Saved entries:
____________________

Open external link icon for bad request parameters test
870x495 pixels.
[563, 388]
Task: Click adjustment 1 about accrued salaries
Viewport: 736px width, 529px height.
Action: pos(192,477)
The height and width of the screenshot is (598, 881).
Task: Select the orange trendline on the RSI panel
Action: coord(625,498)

____________________

What the task requires: The answer should consist only of the lines from the one with "870x495 pixels." to the final line of the records above, retyped word for word.

Solution below:
870x495 pixels.
[563, 388]
Task: Click adjustment 1 about accrued salaries
Viewport: 736px width, 529px height.
Action: pos(192,477)
The height and width of the screenshot is (598, 881).
Task: Select the orange trendline on the RSI panel
Action: coord(625,498)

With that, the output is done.